Alternating between silent repression and outbursts of volcanic rage, Elkabetz incarnated a thwarted, oppressed life. At the start of her theatrical career, at France’s Avignon Festival she presented a one-woman show about the aged choreographer Martha Graham as a plaintive septuagenarian alcoholic. The willingness to follow a rock-strewn path to achieve artistic goals had led Elkabetz to Paris in 1997, hardly the best time for an Israeli transplant, with French anti-Semitism and xenophobia on the rise. Elkabetz landed an internship at the avant-garde Théâtre du Soleil, founded by the director Ariane Mnouchkine, of Russian-Jewish origin. Taking on domestic chores such as washing dishes and cleaning the theatre was part of the educational process, which Elkabetz claimed to relish.

Despite these travails, she certainly retained emotional ties to Paris. After the November 2015 Paris terrorist attacks, she appeared at the French Embassy in Tel Aviv to read a poem by Victor Hugo. With typical Elkabetzian verve, it was no dulcet comforting ode, but rather “Paris Blocaded,” about the 1870 siege of Paris during the Franco-Prussian War, a grim evocation of survival through vast sufferings. Contained within the sheer message of endurance is the hope of artistic renascence. Elkabetz was referring to a city, culture, and tradition as symbols of creative liberty which had evidently inspired her own work. Her own artistic message blended personal and historical tragedy, politics with individual human contacts in a Hugolian way.

Her sense of tradition was acute: “Seven Days” revealed passionate interactions of a Moroccan Jewish family with the violence of a tragedy by Federico Garcia Lorca. In 2011, she accepted the Prix Haïm Zafrani in Paris. It was named after the Moroccan Jewish historian Zafrani (1922-2004), who collected and preserved music and poetry of Morocco’s Jews. Elkabetz explained that Zafrani had been her father Elie’s teacher in Mogador, Morocco in 1949, inspiring him to follow a career in education there until he moved to Israel in 1963. For this event drenched in family lore, Elkabetz appeared convincingly costumed as a dutiful daughter. Her abundantly flowing jet-black hair was pinned up in a neat bun, and she wore a girlish lace dress, as if to assume a consciously filial role for the occasion. When this award named after his mentor was conferred upon her, Elie Elkabetz sighed and said that he finally understood what his daughter was working at. Due to his Orthodox observance, he had never seen any of her efforts. Making films was more than just a way of exploring family interactions for Elkabetz. Intensely devoted to exchange, cooperation, and mutual inspiration with other communities in film projects, for a quarter-century she used movies as a means of vanquishing suspicion and fear by the mutual recognition of a shared humanity. She concluded in her Zafrani prize reception speech that “being human is our only option on earth.”

The problem: Could you return, word for word, the part of the text on Elkabetz starting with "Alternating between silent" and going on through "claimed to relish."?

Extracted entries:

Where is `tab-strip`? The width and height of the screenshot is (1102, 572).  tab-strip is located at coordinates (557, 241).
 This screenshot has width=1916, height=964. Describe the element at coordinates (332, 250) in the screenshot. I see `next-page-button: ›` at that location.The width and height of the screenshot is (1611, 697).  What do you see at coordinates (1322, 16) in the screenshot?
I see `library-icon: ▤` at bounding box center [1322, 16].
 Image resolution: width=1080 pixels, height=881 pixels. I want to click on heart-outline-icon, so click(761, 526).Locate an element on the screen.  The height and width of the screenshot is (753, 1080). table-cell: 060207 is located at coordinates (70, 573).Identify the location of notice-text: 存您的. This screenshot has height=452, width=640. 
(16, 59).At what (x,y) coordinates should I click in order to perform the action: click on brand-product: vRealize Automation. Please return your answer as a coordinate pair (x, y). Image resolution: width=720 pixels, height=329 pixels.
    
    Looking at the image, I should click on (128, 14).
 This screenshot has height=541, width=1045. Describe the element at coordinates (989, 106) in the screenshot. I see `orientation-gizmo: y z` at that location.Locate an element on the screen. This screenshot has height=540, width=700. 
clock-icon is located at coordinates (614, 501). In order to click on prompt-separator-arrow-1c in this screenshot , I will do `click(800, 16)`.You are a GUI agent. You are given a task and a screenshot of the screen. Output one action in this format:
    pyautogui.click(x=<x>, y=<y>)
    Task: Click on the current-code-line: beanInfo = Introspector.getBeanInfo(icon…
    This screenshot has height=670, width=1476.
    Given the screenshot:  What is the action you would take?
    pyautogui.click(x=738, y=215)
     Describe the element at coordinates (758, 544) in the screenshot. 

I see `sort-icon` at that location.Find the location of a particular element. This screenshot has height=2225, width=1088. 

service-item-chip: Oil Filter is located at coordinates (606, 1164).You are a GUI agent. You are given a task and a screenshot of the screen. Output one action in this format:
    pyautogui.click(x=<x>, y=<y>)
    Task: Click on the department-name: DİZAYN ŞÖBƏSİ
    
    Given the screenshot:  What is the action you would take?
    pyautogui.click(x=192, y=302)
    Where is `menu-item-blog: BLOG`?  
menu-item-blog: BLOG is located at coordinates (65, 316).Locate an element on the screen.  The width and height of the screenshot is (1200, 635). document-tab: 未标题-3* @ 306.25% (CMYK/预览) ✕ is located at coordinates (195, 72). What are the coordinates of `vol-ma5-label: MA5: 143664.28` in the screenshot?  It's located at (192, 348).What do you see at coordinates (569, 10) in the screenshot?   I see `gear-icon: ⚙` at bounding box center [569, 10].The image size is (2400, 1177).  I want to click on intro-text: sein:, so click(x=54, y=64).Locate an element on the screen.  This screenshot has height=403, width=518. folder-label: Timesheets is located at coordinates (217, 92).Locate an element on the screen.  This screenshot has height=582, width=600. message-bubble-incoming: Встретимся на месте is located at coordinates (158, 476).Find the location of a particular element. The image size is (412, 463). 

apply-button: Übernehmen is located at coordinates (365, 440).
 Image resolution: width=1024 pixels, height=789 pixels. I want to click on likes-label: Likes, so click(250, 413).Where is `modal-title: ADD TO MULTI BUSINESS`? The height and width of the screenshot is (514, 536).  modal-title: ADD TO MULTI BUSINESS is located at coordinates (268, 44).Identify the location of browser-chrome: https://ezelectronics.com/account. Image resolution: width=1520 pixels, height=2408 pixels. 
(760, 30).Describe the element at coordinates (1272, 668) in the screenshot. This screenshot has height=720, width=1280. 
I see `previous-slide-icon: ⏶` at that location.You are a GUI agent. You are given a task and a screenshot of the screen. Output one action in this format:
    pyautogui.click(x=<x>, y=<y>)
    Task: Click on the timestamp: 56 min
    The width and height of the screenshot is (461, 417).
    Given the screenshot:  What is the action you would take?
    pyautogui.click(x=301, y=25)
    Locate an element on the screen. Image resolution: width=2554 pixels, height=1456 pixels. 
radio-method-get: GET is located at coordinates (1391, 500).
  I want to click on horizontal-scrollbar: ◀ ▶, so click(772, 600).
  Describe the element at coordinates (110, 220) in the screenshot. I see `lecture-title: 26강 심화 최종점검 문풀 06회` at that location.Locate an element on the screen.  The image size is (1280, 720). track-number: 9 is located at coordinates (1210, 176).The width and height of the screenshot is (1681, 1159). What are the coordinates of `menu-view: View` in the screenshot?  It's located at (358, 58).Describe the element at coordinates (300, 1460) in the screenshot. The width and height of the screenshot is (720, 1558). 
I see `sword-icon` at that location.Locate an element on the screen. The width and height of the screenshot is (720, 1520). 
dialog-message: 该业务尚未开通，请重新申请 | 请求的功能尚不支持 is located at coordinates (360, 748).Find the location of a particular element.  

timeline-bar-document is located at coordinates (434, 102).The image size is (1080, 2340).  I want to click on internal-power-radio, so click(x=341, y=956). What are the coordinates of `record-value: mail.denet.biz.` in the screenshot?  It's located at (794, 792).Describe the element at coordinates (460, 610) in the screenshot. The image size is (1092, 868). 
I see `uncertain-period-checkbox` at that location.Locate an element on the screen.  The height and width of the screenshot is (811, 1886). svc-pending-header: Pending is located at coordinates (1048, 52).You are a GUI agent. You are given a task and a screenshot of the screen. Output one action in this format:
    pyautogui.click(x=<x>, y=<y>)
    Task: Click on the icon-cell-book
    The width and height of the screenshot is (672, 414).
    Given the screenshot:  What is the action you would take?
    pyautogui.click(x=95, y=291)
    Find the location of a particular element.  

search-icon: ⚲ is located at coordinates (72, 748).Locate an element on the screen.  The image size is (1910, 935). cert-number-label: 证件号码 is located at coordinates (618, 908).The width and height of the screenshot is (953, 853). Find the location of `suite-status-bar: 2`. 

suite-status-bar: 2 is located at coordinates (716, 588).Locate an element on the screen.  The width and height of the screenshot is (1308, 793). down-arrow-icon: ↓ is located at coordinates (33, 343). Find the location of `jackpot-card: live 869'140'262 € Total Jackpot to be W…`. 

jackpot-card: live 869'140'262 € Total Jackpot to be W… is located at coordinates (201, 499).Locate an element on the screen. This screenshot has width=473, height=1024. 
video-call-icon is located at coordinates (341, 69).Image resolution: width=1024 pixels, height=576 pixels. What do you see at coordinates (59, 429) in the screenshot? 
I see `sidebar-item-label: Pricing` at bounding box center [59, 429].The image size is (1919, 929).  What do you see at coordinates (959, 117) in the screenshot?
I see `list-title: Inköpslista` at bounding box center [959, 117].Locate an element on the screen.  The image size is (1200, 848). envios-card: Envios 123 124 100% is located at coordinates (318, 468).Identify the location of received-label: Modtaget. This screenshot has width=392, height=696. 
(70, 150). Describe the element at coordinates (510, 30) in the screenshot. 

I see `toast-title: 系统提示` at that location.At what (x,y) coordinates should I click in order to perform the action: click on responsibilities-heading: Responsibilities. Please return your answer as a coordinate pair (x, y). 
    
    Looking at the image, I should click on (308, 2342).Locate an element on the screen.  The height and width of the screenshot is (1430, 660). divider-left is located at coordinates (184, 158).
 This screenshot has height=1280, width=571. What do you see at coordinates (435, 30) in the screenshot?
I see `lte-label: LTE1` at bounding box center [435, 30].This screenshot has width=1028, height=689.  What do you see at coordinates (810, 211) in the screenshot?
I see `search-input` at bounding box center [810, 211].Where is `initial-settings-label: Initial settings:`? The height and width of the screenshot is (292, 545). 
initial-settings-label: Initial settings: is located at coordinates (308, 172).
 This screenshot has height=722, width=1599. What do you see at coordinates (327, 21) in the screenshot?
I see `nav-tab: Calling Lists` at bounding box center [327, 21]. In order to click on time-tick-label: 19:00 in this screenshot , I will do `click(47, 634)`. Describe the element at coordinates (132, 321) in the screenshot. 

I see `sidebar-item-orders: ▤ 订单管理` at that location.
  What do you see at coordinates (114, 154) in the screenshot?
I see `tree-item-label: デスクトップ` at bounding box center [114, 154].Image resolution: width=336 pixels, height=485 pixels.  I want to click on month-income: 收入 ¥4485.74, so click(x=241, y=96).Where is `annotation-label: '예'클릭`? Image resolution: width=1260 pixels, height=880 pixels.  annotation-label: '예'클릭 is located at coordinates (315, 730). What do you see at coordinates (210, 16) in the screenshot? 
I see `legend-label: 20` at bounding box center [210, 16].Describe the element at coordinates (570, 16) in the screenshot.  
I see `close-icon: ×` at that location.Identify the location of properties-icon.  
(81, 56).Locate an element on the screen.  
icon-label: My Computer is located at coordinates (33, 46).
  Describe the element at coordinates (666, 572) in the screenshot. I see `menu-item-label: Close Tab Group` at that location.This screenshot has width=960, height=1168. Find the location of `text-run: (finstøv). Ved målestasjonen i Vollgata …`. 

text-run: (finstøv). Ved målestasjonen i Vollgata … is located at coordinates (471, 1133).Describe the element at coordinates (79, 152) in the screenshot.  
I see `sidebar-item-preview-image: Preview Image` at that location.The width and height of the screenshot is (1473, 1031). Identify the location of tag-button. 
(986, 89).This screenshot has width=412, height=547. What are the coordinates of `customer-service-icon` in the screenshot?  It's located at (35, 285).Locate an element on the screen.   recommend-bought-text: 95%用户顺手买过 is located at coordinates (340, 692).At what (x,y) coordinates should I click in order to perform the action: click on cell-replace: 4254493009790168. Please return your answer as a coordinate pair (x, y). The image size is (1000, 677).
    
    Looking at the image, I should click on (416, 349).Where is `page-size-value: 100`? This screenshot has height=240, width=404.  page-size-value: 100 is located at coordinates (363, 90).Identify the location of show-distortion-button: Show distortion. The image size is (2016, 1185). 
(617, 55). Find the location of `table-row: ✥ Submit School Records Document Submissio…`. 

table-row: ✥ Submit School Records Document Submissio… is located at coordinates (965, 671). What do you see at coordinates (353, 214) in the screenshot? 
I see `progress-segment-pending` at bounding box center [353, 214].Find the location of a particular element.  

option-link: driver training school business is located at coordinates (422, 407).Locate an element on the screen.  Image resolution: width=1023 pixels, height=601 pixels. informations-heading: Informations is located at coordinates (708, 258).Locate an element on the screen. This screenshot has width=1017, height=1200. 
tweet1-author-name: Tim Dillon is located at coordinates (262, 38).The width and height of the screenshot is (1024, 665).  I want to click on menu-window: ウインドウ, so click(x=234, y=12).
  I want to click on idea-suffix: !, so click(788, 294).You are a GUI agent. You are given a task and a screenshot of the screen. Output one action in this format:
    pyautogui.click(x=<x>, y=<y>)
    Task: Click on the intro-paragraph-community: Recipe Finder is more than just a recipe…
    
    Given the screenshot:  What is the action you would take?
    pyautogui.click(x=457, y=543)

Written response:
Alternating between silent repression and outbursts of volcanic rage, Elkabetz incarnated a thwarted, oppressed life. At the start of her theatrical career, at France’s Avignon Festival she presented a one-woman show about the aged choreographer Martha Graham as a plaintive septuagenarian alcoholic. The willingness to follow a rock-strewn path to achieve artistic goals had led Elkabetz to Paris in 1997, hardly the best time for an Israeli transplant, with French anti-Semitism and xenophobia on the rise. Elkabetz landed an internship at the avant-garde Théâtre du Soleil, founded by the director Ariane Mnouchkine, of Russian-Jewish origin. Taking on domestic chores such as washing dishes and cleaning the theatre was part of the educational process, which Elkabetz claimed to relish.